I can see that you shared you repository with me. Unfortunately, I don't have the capacity to look through your code. Please try some of the ideas mentioned above and see if you experience improvements :)

lyly0309 commented 3 years ago

hi. @simensov Thanks for your prompt reply. It really helps me a lot.

Firstly, thanks very much for sharing the MIT lectures. I will take time reading them.

I choose this simply because, normally controller of PID is not easy to use, I am looking for the advanced technique to find some solution. and this is a fully nonlinear dynamic system with strong contrain from the boat inertial. So normally it is very difficult to control a real boat/ship. I have read the paper (https://ntnuopen.ntnu.no/ntnu-xmlui/handle/11250/2596760) you recommended and it is very relevant. In my work, we indeed define two propellers to do differential steering which "simulates" having a rudder. But I don’t restrict forward speed. Maybe later I can try to limit the forward speed and only a thrust difference between the two propellers is changed.

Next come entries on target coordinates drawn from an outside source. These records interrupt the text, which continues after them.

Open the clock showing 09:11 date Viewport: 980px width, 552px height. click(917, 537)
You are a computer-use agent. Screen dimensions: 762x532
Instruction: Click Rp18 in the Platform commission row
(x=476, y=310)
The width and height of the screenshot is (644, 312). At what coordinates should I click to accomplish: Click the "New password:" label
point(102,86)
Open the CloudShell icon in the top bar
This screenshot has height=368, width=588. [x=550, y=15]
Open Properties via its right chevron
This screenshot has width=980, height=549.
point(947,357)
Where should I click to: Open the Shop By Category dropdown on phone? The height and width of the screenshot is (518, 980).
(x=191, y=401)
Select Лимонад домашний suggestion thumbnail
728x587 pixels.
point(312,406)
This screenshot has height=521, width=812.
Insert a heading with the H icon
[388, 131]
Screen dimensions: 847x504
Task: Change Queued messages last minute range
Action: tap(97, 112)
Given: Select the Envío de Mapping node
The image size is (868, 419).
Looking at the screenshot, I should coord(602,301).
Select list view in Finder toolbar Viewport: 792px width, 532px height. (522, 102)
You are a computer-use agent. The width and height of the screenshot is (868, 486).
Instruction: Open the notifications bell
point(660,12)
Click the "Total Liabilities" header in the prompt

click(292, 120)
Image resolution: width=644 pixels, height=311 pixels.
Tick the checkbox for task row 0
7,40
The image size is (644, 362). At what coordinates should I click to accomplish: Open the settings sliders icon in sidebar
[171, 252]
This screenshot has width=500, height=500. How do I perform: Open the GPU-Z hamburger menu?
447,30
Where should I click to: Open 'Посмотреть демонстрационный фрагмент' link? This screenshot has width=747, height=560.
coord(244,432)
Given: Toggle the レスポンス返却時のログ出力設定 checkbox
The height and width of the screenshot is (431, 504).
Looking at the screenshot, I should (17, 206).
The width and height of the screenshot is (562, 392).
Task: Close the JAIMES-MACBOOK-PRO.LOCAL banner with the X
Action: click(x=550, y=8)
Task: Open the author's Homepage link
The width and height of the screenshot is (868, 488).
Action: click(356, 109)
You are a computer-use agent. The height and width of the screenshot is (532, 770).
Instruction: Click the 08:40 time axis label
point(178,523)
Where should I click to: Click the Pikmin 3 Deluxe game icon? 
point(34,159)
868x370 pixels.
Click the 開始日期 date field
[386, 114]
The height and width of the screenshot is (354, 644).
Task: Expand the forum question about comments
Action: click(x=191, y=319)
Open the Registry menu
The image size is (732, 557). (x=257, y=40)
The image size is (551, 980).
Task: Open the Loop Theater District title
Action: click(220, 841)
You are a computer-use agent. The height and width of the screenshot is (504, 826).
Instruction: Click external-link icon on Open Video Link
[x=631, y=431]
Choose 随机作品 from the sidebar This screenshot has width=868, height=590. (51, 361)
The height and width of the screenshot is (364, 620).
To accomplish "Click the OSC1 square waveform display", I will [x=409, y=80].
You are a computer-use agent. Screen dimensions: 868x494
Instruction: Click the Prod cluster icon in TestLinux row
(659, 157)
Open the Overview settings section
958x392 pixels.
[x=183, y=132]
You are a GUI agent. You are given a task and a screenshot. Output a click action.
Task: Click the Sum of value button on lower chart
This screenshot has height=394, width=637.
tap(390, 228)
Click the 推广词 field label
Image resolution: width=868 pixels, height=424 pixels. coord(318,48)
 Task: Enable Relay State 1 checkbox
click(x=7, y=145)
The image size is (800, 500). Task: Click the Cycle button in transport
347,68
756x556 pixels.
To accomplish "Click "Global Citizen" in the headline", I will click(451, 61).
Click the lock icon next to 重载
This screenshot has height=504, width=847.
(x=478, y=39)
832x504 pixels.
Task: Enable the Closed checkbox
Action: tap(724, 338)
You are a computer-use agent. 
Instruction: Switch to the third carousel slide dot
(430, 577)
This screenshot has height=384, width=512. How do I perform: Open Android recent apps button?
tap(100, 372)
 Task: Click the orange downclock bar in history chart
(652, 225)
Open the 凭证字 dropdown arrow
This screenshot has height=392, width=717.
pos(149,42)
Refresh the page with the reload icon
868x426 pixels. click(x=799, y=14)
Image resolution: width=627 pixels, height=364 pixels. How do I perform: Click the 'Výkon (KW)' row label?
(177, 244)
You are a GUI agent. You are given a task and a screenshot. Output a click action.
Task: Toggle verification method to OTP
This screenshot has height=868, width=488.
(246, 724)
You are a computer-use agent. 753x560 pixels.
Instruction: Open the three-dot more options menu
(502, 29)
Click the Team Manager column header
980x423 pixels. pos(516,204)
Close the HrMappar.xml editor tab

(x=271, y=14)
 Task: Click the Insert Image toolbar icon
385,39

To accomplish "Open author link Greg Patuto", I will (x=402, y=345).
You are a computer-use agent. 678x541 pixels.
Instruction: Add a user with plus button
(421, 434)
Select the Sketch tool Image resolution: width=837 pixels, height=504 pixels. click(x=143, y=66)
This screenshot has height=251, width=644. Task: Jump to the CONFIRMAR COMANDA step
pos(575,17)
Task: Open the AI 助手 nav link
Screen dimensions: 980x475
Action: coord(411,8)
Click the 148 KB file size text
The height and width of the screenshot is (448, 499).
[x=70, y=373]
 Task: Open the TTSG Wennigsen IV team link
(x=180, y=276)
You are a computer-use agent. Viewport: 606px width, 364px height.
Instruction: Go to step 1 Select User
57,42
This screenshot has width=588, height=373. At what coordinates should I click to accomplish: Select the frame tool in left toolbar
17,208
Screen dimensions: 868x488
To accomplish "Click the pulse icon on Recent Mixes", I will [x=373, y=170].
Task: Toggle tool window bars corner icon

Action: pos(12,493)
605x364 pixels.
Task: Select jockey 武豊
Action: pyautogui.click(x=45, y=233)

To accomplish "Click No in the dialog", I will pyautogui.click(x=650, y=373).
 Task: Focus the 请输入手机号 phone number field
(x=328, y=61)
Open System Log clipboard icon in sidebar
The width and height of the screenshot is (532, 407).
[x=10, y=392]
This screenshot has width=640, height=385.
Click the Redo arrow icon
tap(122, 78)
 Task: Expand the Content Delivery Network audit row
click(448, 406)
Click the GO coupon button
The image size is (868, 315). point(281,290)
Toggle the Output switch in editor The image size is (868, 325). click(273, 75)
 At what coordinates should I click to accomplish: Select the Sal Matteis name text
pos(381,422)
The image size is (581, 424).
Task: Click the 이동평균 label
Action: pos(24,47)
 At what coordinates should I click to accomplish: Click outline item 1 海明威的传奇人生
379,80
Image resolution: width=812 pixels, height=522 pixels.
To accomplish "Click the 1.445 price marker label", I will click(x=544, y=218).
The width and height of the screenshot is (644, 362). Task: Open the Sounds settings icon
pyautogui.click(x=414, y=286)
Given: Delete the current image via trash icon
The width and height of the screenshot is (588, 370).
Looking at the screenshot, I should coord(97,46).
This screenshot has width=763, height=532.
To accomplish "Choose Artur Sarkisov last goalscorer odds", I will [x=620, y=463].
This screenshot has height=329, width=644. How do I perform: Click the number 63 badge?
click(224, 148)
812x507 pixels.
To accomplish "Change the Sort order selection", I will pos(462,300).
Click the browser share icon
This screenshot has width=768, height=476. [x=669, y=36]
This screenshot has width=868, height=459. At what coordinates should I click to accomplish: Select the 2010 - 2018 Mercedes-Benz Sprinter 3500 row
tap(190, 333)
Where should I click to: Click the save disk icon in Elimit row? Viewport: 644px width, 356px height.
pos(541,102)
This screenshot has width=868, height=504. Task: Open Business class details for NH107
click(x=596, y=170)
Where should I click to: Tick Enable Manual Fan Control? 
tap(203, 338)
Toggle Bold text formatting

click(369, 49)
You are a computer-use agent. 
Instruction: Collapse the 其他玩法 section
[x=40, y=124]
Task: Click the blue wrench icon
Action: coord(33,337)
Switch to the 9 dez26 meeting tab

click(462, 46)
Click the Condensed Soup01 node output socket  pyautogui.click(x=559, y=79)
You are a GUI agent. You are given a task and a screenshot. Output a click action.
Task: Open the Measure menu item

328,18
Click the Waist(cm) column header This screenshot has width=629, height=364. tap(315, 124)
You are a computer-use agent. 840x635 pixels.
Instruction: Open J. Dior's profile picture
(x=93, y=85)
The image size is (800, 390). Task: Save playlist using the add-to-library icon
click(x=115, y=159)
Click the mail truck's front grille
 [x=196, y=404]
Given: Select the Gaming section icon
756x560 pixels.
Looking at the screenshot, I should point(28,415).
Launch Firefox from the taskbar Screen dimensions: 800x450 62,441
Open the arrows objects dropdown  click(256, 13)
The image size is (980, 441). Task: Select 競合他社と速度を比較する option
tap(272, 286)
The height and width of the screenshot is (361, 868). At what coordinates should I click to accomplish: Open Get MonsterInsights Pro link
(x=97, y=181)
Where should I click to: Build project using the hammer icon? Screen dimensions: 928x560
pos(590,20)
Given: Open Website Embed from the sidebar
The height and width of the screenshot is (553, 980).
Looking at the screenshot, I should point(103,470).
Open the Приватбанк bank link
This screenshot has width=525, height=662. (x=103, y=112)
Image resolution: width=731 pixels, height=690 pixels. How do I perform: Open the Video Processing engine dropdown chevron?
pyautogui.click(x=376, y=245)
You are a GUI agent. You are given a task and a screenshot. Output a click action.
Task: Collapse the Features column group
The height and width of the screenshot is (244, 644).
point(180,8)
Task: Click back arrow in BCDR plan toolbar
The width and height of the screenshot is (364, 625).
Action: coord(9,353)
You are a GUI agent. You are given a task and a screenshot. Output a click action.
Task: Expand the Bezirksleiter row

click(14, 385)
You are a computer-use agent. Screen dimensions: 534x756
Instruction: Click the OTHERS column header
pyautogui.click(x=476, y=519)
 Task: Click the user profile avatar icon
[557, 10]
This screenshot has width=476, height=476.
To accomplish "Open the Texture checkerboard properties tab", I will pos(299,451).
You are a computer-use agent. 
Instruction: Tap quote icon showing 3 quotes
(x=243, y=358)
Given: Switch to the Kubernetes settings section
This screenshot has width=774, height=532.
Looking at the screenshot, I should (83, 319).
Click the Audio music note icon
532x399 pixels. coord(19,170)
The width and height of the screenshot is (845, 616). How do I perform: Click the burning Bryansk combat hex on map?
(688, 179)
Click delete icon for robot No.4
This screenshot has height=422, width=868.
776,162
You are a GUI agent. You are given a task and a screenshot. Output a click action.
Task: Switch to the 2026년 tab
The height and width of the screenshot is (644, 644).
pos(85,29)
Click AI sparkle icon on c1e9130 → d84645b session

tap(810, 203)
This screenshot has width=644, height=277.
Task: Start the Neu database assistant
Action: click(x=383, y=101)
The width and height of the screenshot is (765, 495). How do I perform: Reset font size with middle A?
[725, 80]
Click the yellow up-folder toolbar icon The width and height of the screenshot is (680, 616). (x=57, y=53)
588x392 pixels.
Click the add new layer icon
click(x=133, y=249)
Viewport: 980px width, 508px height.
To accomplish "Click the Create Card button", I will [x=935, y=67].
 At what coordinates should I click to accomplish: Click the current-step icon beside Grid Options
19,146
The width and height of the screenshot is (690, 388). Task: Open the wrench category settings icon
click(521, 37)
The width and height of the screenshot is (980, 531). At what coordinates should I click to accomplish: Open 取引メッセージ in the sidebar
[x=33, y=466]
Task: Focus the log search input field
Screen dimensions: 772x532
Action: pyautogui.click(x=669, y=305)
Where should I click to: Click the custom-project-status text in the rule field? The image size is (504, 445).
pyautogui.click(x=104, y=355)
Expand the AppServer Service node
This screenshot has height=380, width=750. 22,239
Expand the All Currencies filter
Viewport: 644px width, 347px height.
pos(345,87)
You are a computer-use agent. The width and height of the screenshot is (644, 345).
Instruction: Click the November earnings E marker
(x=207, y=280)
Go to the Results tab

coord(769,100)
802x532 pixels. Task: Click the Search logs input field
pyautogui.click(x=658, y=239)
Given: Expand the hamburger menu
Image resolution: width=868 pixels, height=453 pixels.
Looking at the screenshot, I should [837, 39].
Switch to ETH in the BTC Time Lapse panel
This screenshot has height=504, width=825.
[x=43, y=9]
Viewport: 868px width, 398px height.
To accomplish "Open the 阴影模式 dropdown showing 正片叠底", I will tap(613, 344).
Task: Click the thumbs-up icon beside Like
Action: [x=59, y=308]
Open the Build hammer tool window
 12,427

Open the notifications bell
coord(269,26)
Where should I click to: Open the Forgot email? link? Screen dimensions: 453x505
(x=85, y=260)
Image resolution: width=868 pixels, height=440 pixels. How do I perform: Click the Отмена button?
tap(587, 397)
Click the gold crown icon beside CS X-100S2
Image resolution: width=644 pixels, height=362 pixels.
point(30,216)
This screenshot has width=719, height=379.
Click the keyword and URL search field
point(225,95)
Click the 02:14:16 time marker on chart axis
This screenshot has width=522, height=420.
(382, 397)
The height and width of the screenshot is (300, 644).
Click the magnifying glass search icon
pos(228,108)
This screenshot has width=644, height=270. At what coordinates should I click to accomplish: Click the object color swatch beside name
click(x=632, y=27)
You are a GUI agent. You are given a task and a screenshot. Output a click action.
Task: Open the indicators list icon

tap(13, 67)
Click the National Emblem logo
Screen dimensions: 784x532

For your final comments: • Do you have any plots of the development of reward over time during training? Does it seem to converge? I once have one. but since dumping the log file takes time, so normally I prefer to observe reward during training. True to be told, what I normally face is oscilation rather than convergency. since these number keeps oscillating WITHOUT any trend of convergence. • Do you know if the physical limitations of the thrusters might be the reason that the vessel does not reach the trajectory (is the path outputted by the guidance system too aggressive?) I can not say no for this question. sometimes the guidance system provide me some sharp turning which is almost impossible. some for training, I limit the phase angle to certain range to avoid ths kind of werid path. and the most challenge thing is that seem the inertial is a strong limitation to such case. since once one observe deviation, it can never turns back. • From your image, the actual trajectory has some similarity to the reference (indicating some result of the training?), however the error seems to become larger and larger. Have you tried to simply increase the number of timesteps taken during training (train for longer)? When I increase the number of timesteps today, I still have the same problem. The error is larger and larger. it is so confusing!!

simensov commented 3 years ago

I believe that it could be smart to limit the forward speed (or at least the sum of the thrust to be constant) so that you reduce the dimensionality in your action vector first - for comparison, my first test for dynamic positioning, I restricted all the angles of the rotatable propellers to be constant, and only had 3 action vector elements, being the thrust from each thruster in [-1 ,1]. Once I saw that was working, I expanded to outputting the angles as well. Make sure you are able to solve easier tasks first, then go on to the more complex ones!

I would monitor the reward plots and use that to analyze what is working and not. And write down a log of all your hyperparameters between each run so that you see a trend in what is working and not.

If the guidance system is not working as you want - then how do you expect your controller to be able to solve the task? We need to give the controller a possibility to succeed! I would increase the time constant (or something) in the guidance system so that you make sure that the controller's task is actually physically achievable.